America was once a shining city on a hill; a beacon of light to the world. But America's light has dimmed. Economically, we are no longer revered as we were globally and our citizens struggle to find the work they yearn for locally. Militarily and diplomatically, we are despised and mocked by our allies and adversaries alike. Eventually, this light may dim into obscurity; no longer visible or relevant to the outside observers. However, this light can certainly shine brighter than ever before if we take the necessary steps to rekindle it.

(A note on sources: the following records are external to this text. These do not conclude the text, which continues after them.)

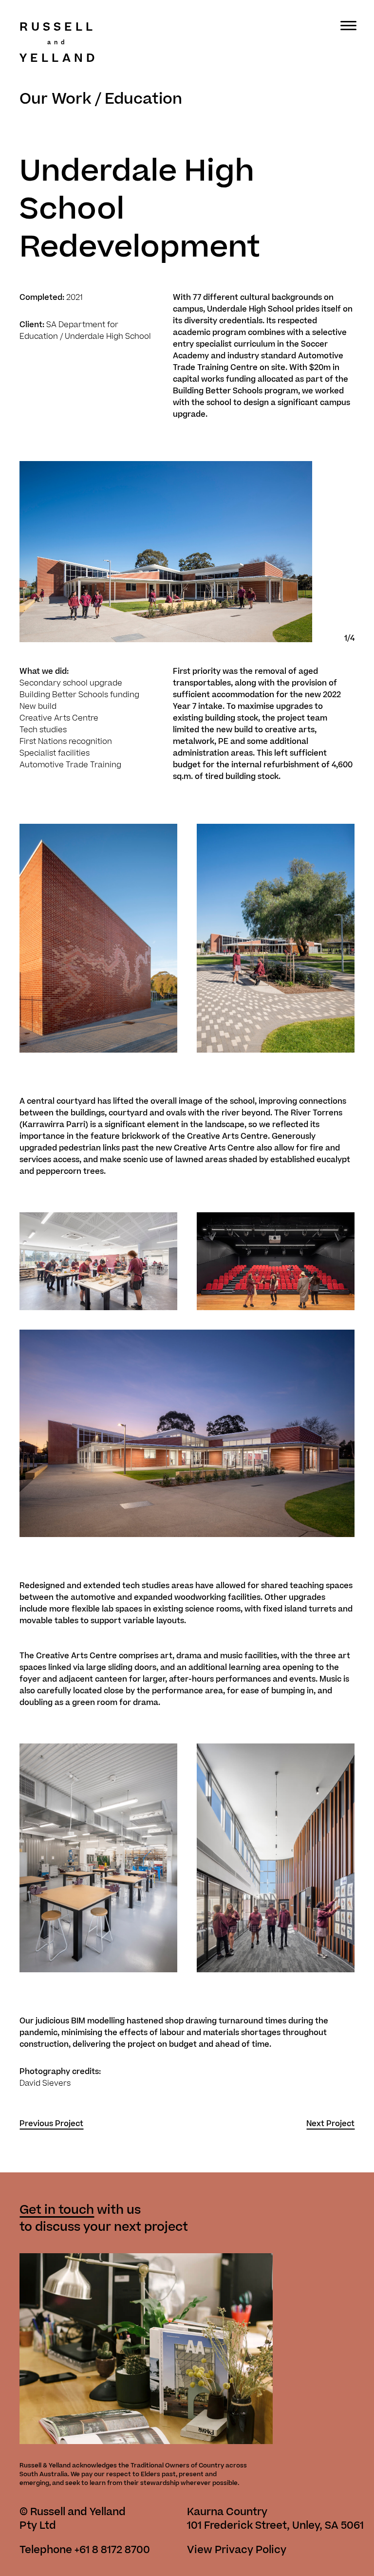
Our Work (55, 99)
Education (143, 99)
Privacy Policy (250, 2550)
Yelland (58, 58)
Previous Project (51, 2123)
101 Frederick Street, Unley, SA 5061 (275, 2526)
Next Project (330, 2123)
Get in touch (56, 2210)
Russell (57, 27)
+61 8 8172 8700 (112, 2550)
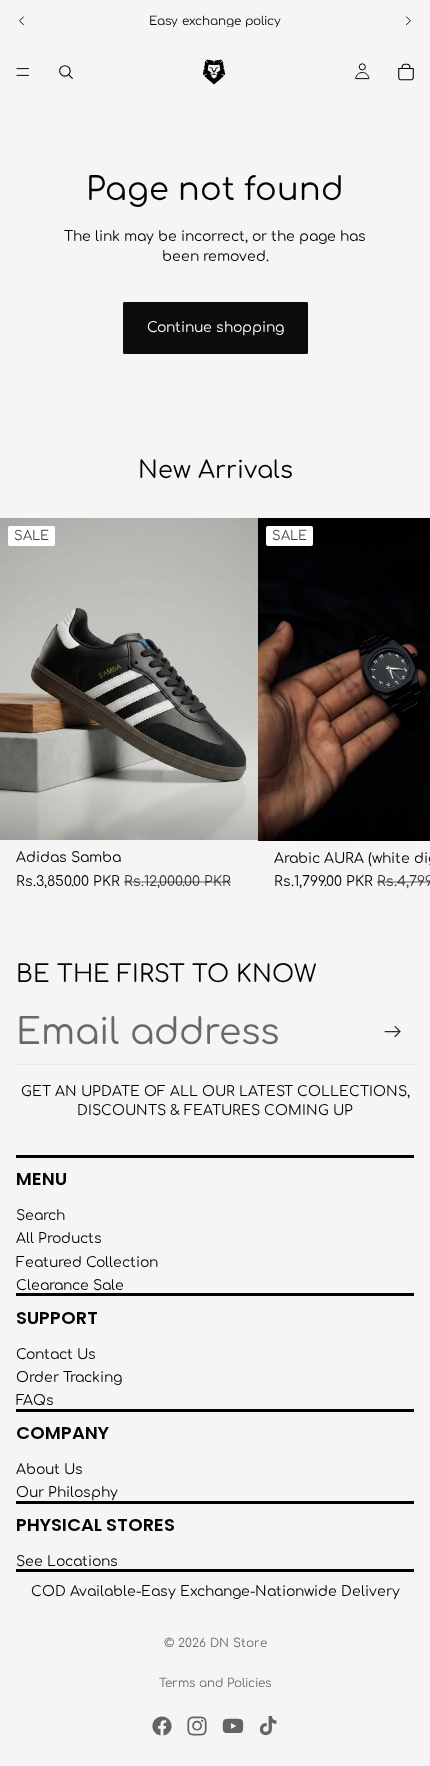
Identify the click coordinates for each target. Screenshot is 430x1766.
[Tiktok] (268, 1726)
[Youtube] (233, 1726)
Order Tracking (69, 1377)
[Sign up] (393, 1032)
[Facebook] (162, 1726)
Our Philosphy (67, 1492)
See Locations (67, 1561)
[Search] (66, 72)
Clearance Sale (70, 1285)
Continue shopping (215, 327)
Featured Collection (87, 1261)
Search (40, 1215)
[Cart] (406, 72)
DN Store (238, 1643)
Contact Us (56, 1353)
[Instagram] (197, 1726)
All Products (59, 1238)
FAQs (35, 1400)
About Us (49, 1469)
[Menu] (23, 72)
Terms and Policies (215, 1683)
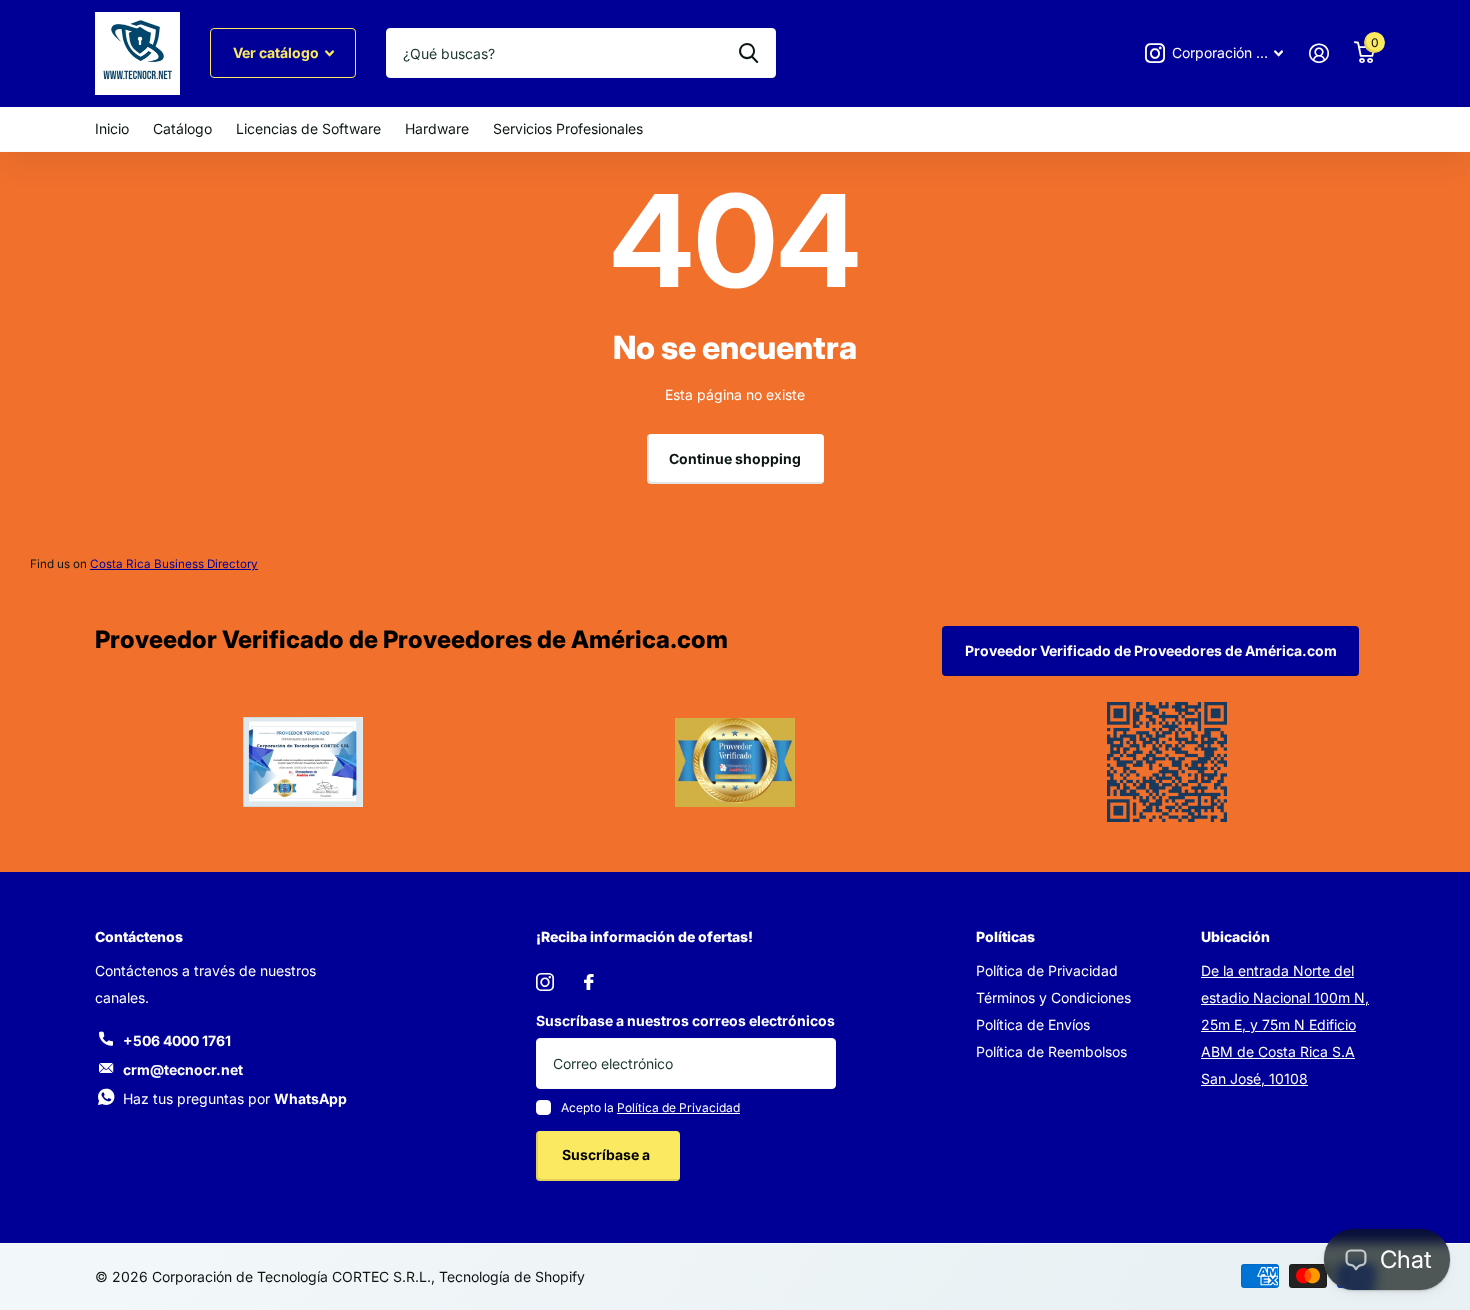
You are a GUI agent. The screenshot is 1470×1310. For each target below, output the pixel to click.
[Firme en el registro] (1318, 53)
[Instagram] (545, 982)
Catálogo (182, 128)
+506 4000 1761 (177, 1040)
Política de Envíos (1033, 1024)
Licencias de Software (308, 128)
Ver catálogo (277, 52)
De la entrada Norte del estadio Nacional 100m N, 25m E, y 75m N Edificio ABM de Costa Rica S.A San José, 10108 (1285, 1024)
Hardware (437, 128)
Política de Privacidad (678, 1107)
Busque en (748, 53)
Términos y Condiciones (1053, 997)
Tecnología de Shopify (512, 1276)
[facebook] (589, 982)
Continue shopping (735, 458)
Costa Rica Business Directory (174, 564)
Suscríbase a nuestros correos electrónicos (685, 1020)
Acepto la (650, 1107)
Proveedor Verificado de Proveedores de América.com (1151, 650)
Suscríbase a (607, 1154)
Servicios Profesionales (568, 128)
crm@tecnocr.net (183, 1069)
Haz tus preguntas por (235, 1098)
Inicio (112, 128)
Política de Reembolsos (1051, 1051)
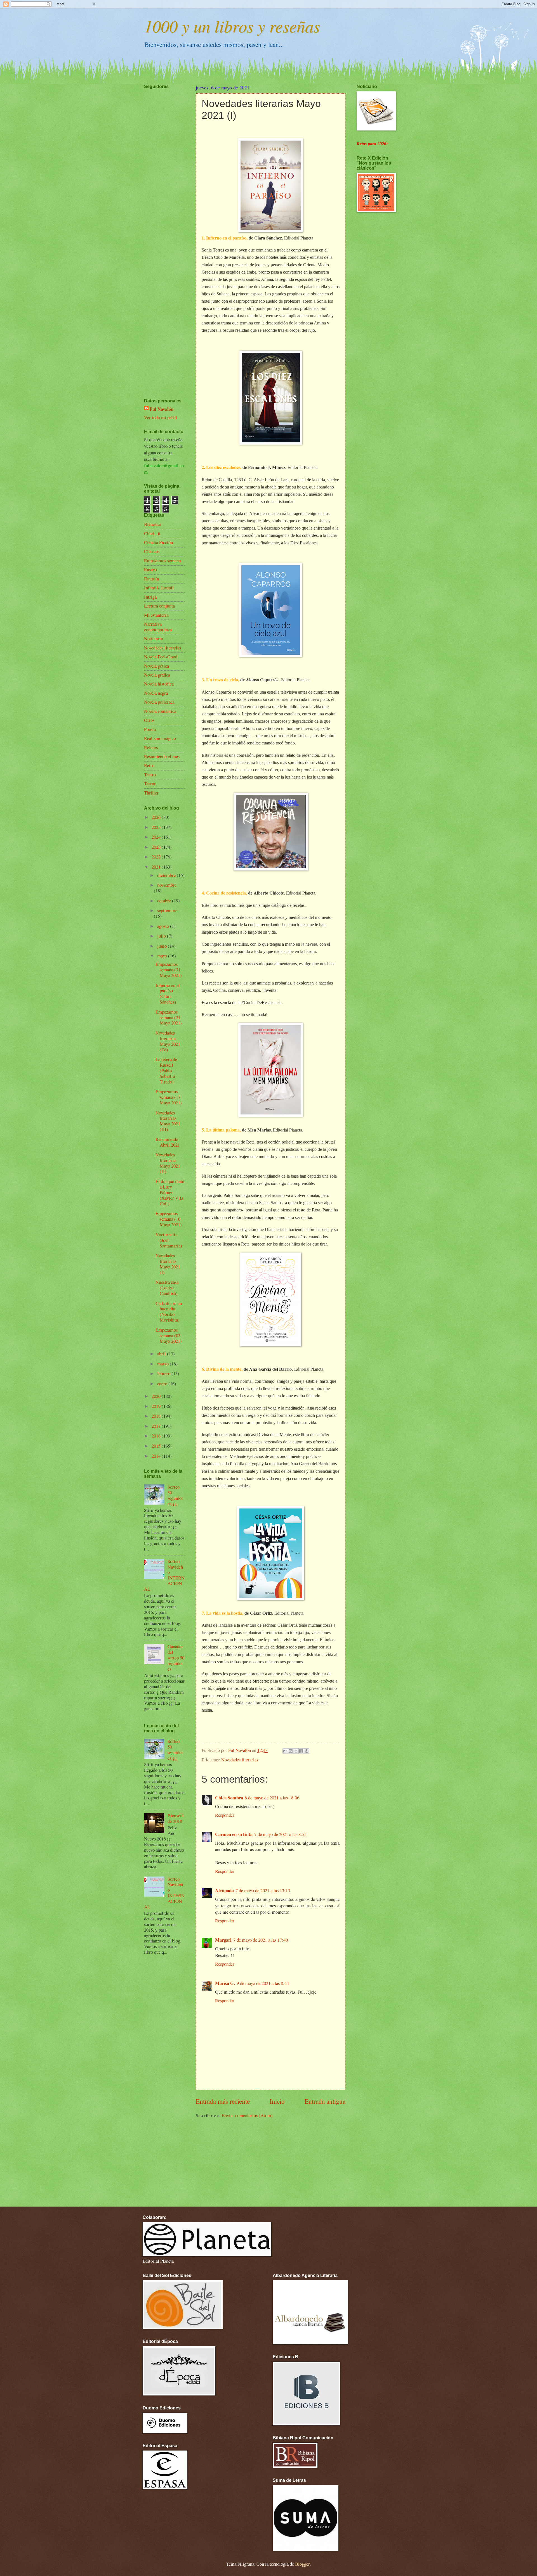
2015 (157, 1446)
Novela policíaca (159, 702)
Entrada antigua (325, 2101)
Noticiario (153, 638)
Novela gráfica (157, 675)
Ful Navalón (161, 409)
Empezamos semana (162, 561)
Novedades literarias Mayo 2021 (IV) (168, 1041)
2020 (157, 1396)
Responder (224, 1815)
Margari (223, 1939)
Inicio (277, 2101)
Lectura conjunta (159, 606)
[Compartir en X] (296, 1751)
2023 (157, 847)
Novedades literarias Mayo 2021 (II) (168, 1163)
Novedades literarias (239, 1760)
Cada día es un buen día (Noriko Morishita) (169, 1311)
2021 (157, 867)
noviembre (166, 885)
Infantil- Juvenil (159, 588)
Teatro (150, 775)
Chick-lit (152, 533)
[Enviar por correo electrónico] (285, 1751)
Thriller (151, 793)
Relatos (151, 747)
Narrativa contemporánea (158, 627)
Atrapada (224, 1890)
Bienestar (152, 524)
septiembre (167, 910)
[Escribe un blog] (290, 1751)
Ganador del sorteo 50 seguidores (176, 1657)
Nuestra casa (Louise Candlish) (167, 1287)
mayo (162, 956)
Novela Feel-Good (160, 657)
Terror (150, 784)
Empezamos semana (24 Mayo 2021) (169, 1017)
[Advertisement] (161, 227)
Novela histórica (159, 684)
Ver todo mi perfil (160, 417)
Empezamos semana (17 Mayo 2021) (169, 1097)
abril (162, 1354)
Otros (149, 720)
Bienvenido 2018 (176, 1818)
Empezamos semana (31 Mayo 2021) (169, 969)
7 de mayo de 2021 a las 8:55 (280, 1834)
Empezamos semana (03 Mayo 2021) (169, 1335)
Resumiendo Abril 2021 (168, 1142)
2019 (157, 1406)
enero (162, 1383)
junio (162, 946)
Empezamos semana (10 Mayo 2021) (169, 1219)
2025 (157, 827)
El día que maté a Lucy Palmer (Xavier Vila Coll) (170, 1192)
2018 (157, 1416)
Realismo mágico (160, 738)
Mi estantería (156, 615)
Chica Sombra (229, 1797)
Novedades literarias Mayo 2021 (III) (168, 1121)
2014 (157, 1456)
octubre (164, 901)
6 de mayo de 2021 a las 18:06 (272, 1798)
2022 (157, 857)
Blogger (302, 2564)
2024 (157, 837)
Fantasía (151, 579)
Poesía (150, 729)
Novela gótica (156, 666)
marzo (163, 1364)
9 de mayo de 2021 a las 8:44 (263, 1983)
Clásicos (151, 551)
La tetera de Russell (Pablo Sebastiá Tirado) (166, 1070)
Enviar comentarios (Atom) (247, 2115)
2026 (157, 817)
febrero (164, 1373)
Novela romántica (160, 711)
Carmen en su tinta (234, 1834)
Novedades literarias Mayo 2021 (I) (168, 1264)
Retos (149, 765)
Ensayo (150, 569)
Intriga (150, 597)
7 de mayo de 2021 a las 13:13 (262, 1890)
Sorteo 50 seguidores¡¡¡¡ (175, 1495)
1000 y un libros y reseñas (232, 26)
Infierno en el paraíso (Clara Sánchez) (168, 993)
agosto (163, 926)
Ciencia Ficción (158, 542)
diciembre (167, 875)
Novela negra (156, 693)
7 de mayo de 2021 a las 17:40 (260, 1940)
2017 (157, 1426)
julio (162, 936)
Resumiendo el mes (162, 756)
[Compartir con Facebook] (301, 1751)
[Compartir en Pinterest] (306, 1751)
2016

I believe in an America where our government mandates that the automobile manufacturers that the taxpayers saved produce cars with higher fuel efficiency so that their quality of life may be bettered; both with respect to financial and environmental sustainability. I believe in an America where our citizens are entitled to justice when they are discriminated against and deprived of the money that these same honest, hard-working Americans labored for. I believe in an America where we continually improve our infrastructure and invest in our education; an America where we understand the importance of investing in the public goods and the private goods alike. I believe in an America where our scientific research is unencumbered by the shadow of the Church. I believe in an America where our government is vehemently pro-life, characterized by leading innovative medical advancements and saving lives with stem cell research. I believe in an America where any citizen of our United States can serve in the armed forces regardless of who they choose to love in their private lives. I believe in an America where we take care of our national heroes and our ordinary civilians alike.

There are countless examples of success that the Obama administration can proudly point to; specifically with regards to domestic policy. Whether we take President Obama's executive orders or legislative victories such as the Lily Ledbetter Fair Pay Act or the James Zadroga 9/11 Health and Compensation Act as evidence, the benefits are undeniable and appreciated by many citizens whose lives have been affected. Or perhaps the Patient Protection and Affordable Care Act (colloquially referred to as "Obamacare") which has provided thousands of uninsured and under-insured Americans with healthcare while it helped control healthcare costs, so that it remains a manageable component of the federal budget (according to the non-partisan Congressional Budget Office). Most importantly however, the Obama administration faced the very real possibility of entering a depression the likes of which the American people have never seen. With decisive action the economy was saved from falling off the metaphorical cliff; both with large scale capital mobilization, such as the American Recovery and Reinvestment Act, and more modest assistance to the small businesses of main street America, through initiatives such as the Small Business Jobs and Credit Act and the Jumpstart Our Business Startups Act.

I'm voting for President Barack Obama. Why aren't you?